Neste contexto, a premissa básica para o alcance da SAN é a intersetorialidade.
Enquanto diferentes setores de governo, nas três esferas de governo , e da sociedade
civil agirem isoladamente não termos a possibilidade de construir e operar uma Política
Nacional de SAN. Somente a intersetorialidade pode garantir a ação coordenada e
articulada de programas, projetos e políticas existentes em cada setor envolvido nesta
temática, com utilização de recursos orçamentários e financeiros adequados de modo
mais eficiente, direcionando as ações que obedeçam a uma escala de prioridades
estabelecidas em conjunto com o objetivo central da SAN.
A II Conferencia Nacional de Segurança Alimentar e Nutricional (II CNSAN)
(CONSEA,2004) ocorrida, em Olinda-Pe, em março de 2004 com 1300 delegados de todas
as regiões do pais, representando a sociedade civil organizada, governo, sociedades
científicas e comunidade acadêmica (universidades), revelou em seu relatório final um
aspecto importante relativo ao entendimento do que é alimentação saudável no
contexto da SAN ao considerar a obesidade juntamente como a desnutrição como
manifestações de (In)segurança Alimentar e Nutricional.

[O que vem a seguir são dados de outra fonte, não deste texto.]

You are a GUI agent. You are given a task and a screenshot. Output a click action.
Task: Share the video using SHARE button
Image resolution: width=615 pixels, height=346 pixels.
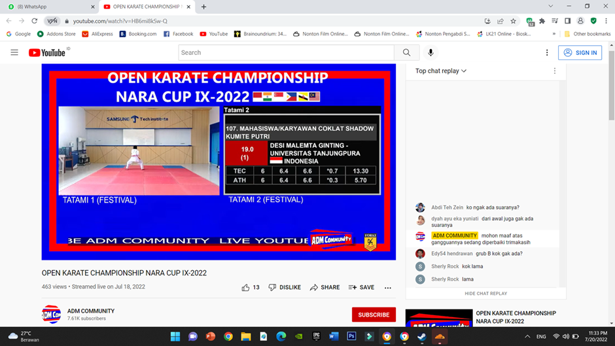325,287
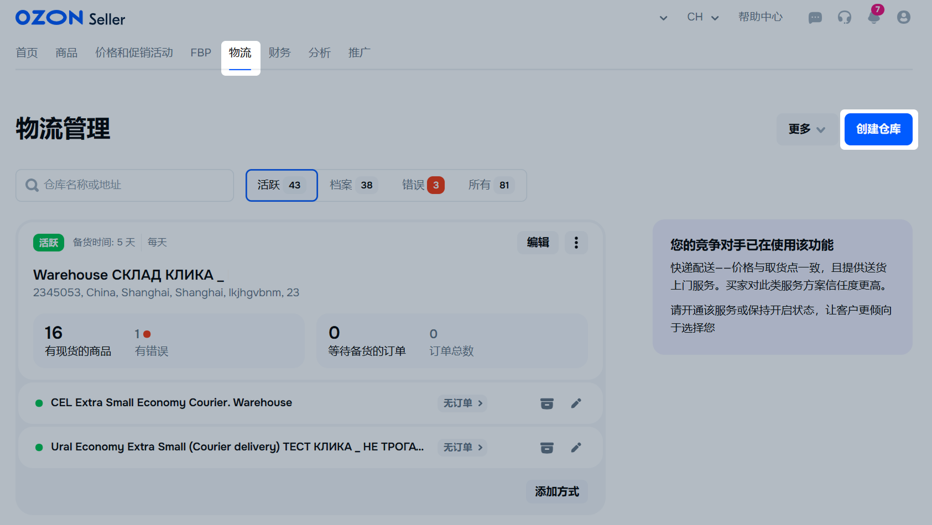Archive the CEL Extra Small Economy method
This screenshot has height=525, width=932.
pyautogui.click(x=546, y=403)
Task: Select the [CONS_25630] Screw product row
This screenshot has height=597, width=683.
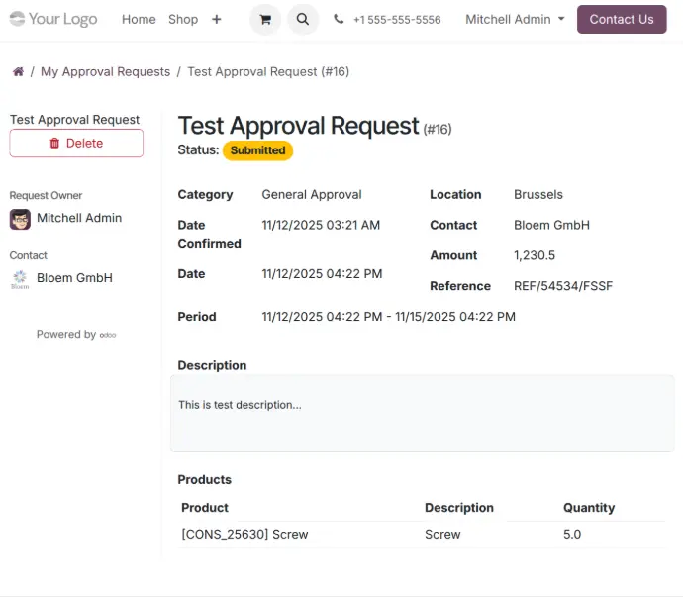Action: tap(244, 534)
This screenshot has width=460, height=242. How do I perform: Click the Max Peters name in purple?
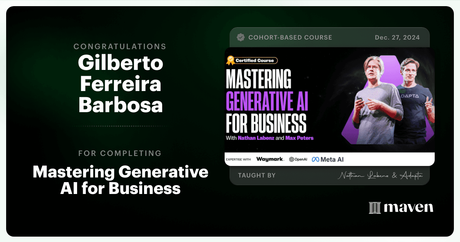(x=299, y=138)
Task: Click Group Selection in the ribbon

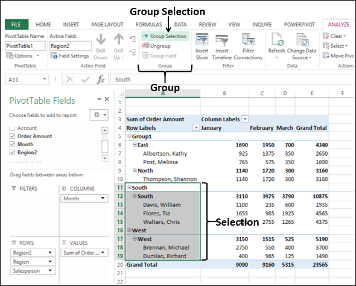Action: 165,36
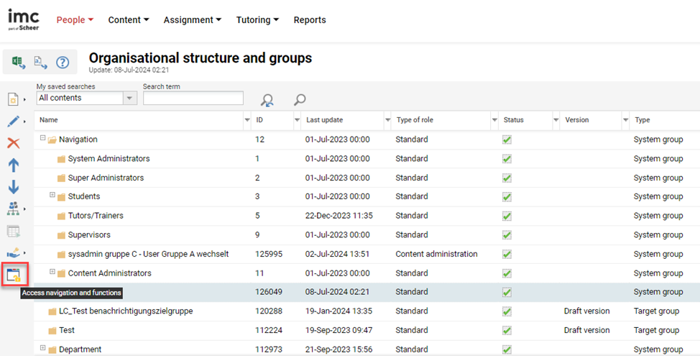This screenshot has height=356, width=700.
Task: Click the reset search icon
Action: 267,101
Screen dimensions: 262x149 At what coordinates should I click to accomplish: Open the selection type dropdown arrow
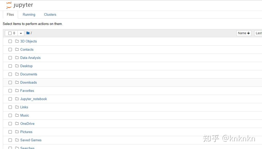point(21,33)
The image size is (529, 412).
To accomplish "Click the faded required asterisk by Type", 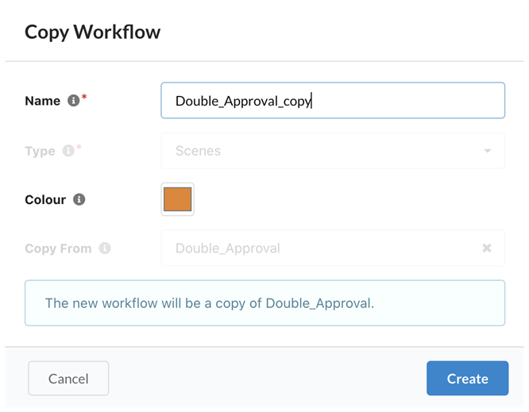I will click(79, 147).
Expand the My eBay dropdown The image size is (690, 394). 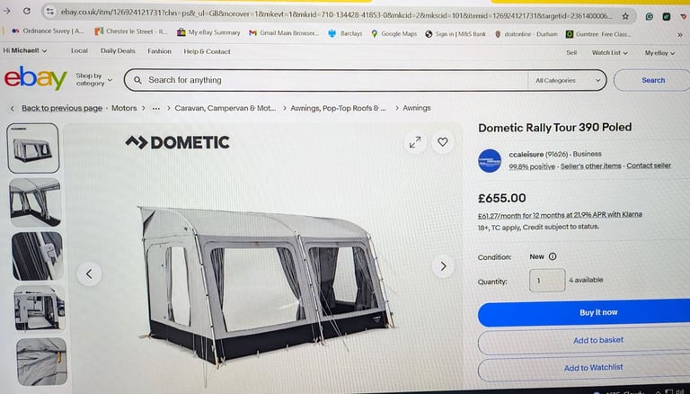tap(659, 53)
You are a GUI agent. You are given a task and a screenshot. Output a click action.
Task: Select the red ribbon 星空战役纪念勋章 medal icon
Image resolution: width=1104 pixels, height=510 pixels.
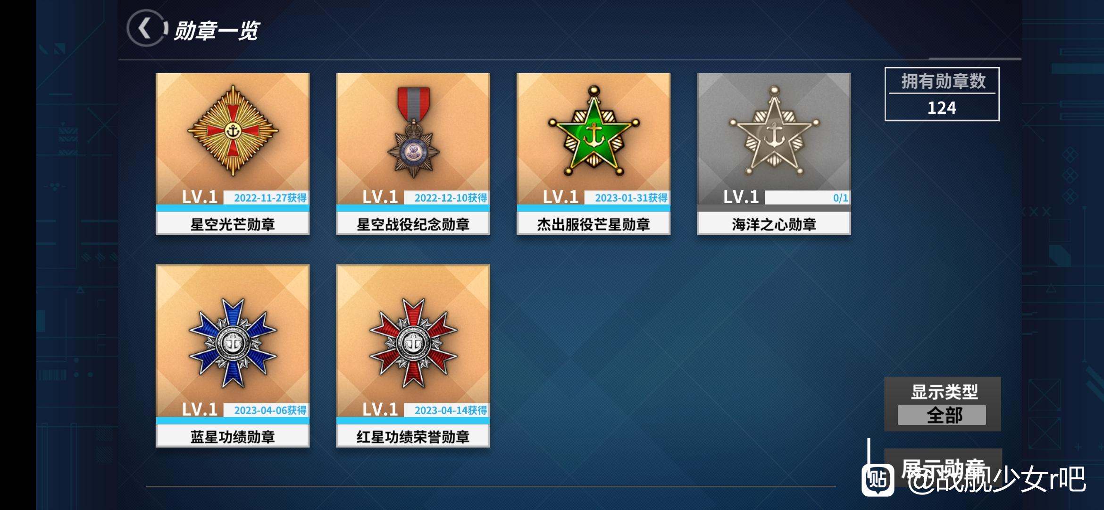[413, 132]
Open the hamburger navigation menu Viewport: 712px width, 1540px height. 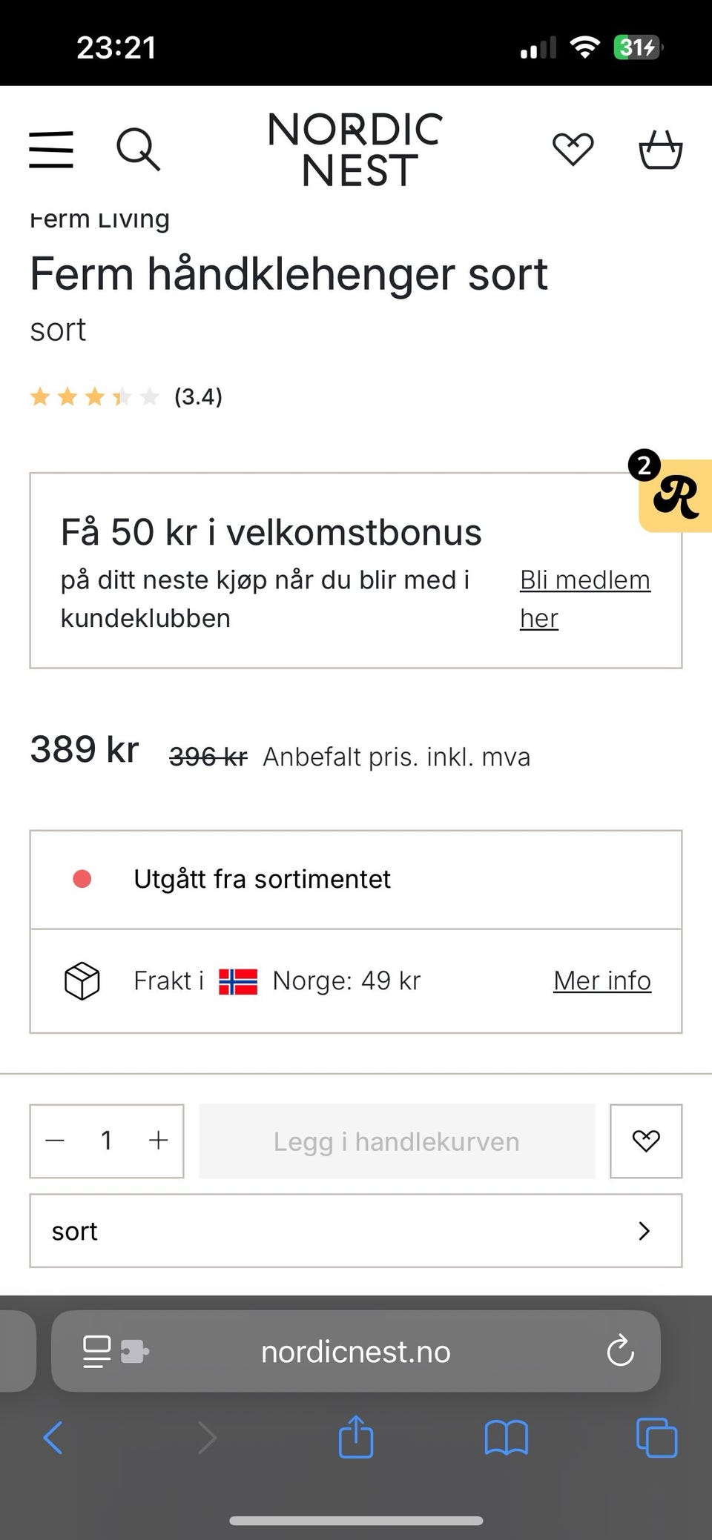click(51, 150)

Assume-se que tanto a desnutrição quanto a obesidade são resultantes de uma


má - alimentação, considerando seus desequilíbrios e carências.
A inclusão da obesidade no contexto da SAN agregou valor à dimensão
qualitativa, em seu próprio conceito. Neste enfoque, além das dimensões de dignidade
humana, quantidade, regularidade e sustentabilidade, a qualidade da alimentação
torna-se também um objetivo a ser alcançado. Desta forma a alimentação saudável e
adequada, incorpora-se definitivamente à busca pela garantia da SAN.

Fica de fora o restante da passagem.